_Request_
Copy the rows below word for word, starting at the line that contains "You are a computer-use agent." and ending after the line that contains "click(x=437, y=191)". Leave the pictures out.

....

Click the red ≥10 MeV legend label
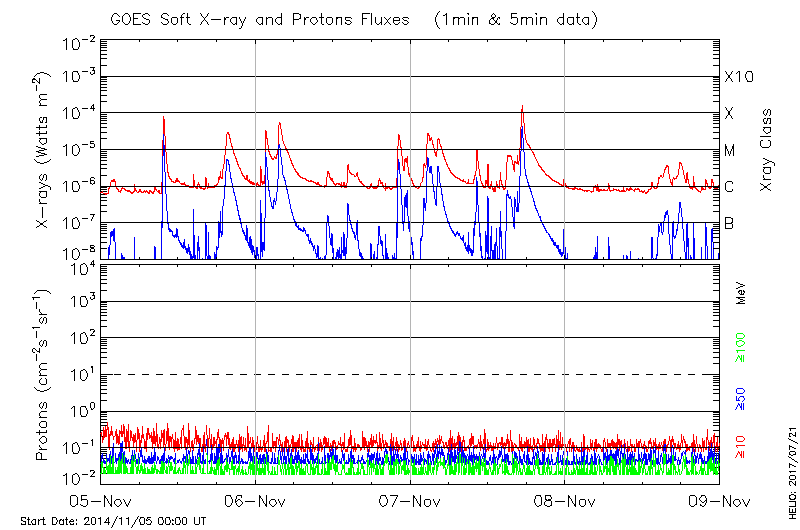This screenshot has height=530, width=800. click(x=741, y=448)
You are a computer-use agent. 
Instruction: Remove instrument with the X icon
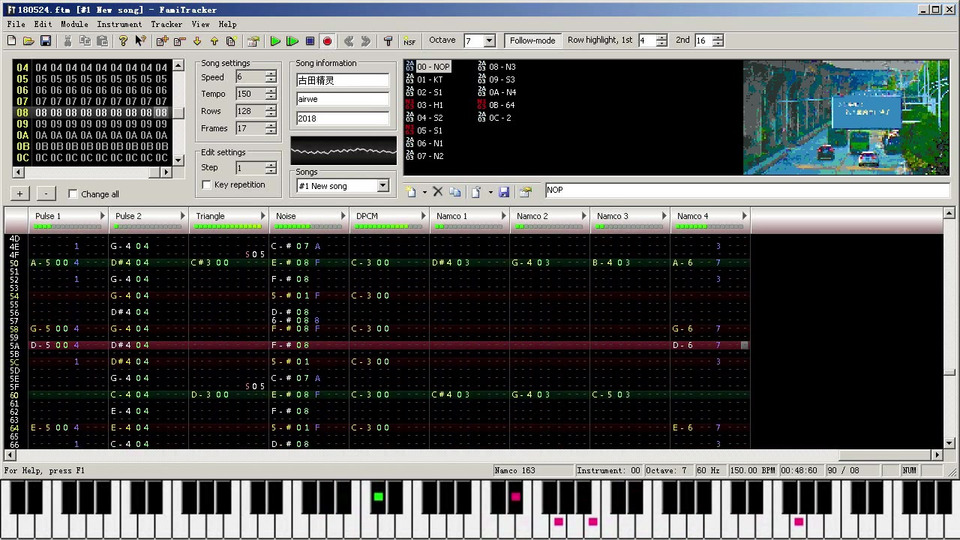click(x=437, y=191)
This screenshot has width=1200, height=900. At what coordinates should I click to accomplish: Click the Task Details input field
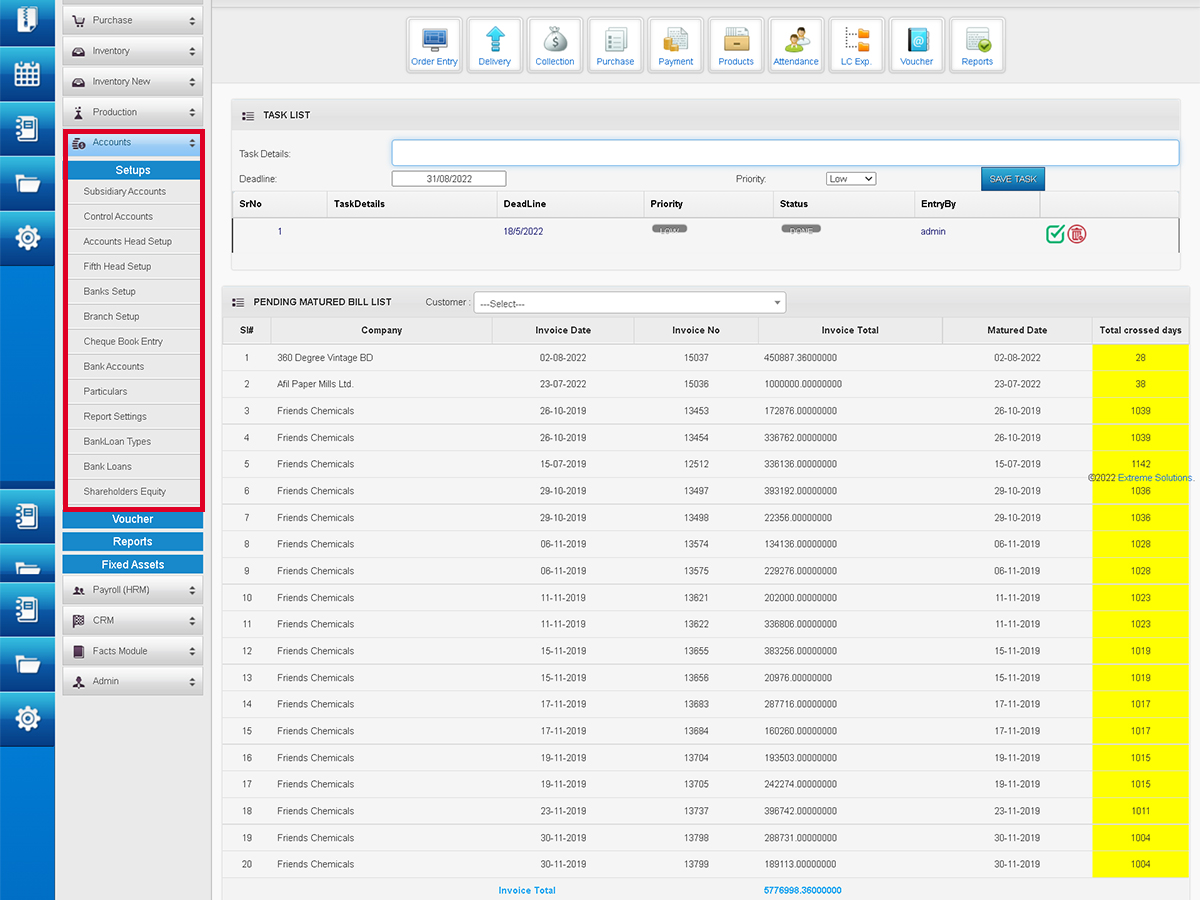(x=785, y=153)
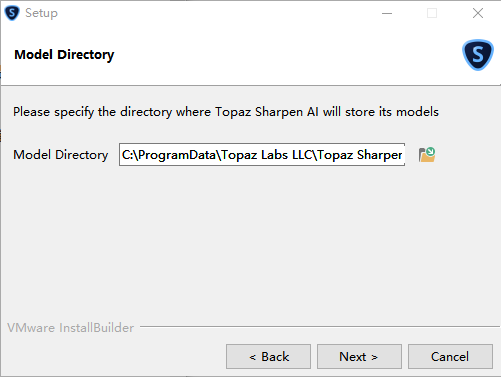The width and height of the screenshot is (501, 377).
Task: Minimize the Setup window
Action: (387, 13)
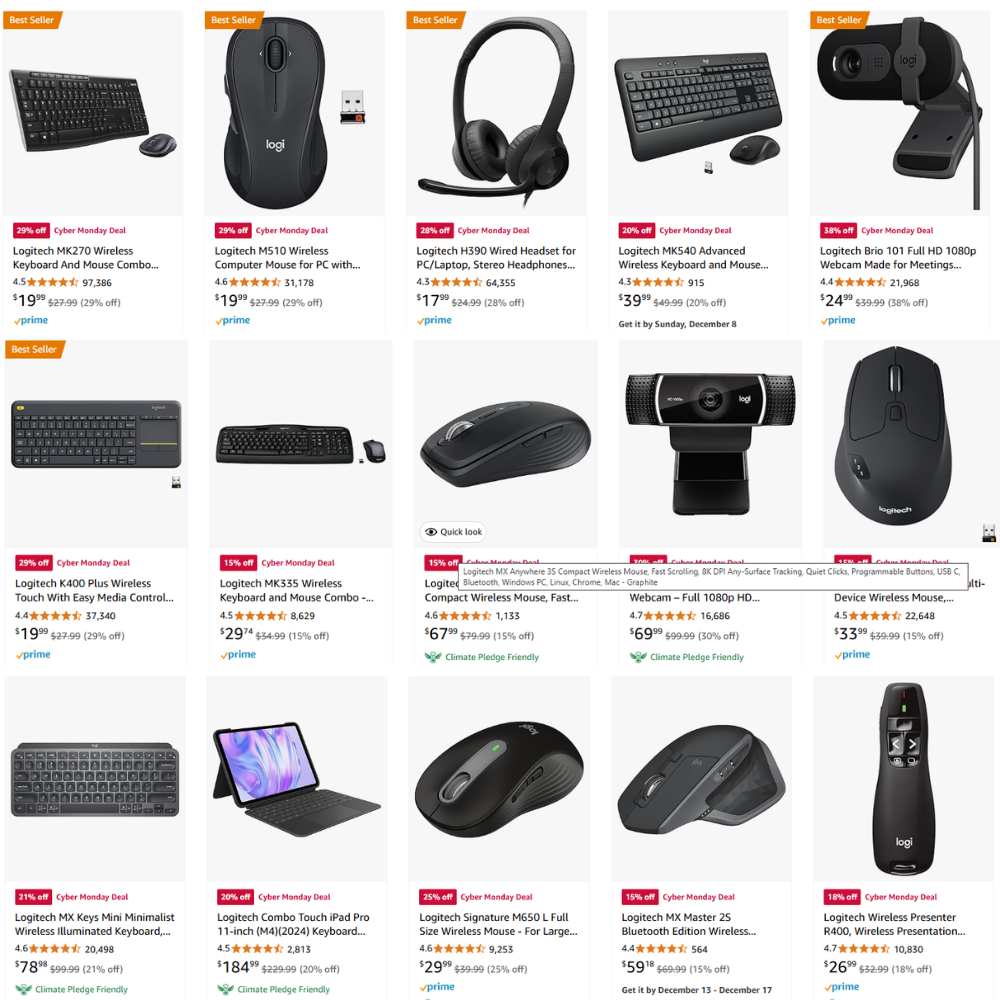Open the 64,355 reviews count for H390

coord(501,283)
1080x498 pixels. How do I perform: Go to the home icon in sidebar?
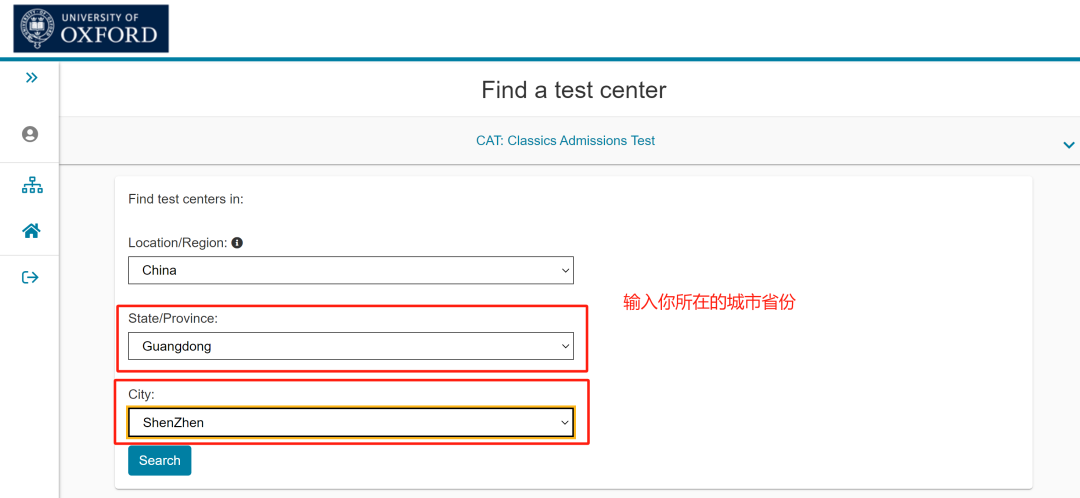[31, 231]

....

_Reply to the exercise_
You are a computer-use agent. 
Instruction: Remove instrument with the X icon
click(x=437, y=191)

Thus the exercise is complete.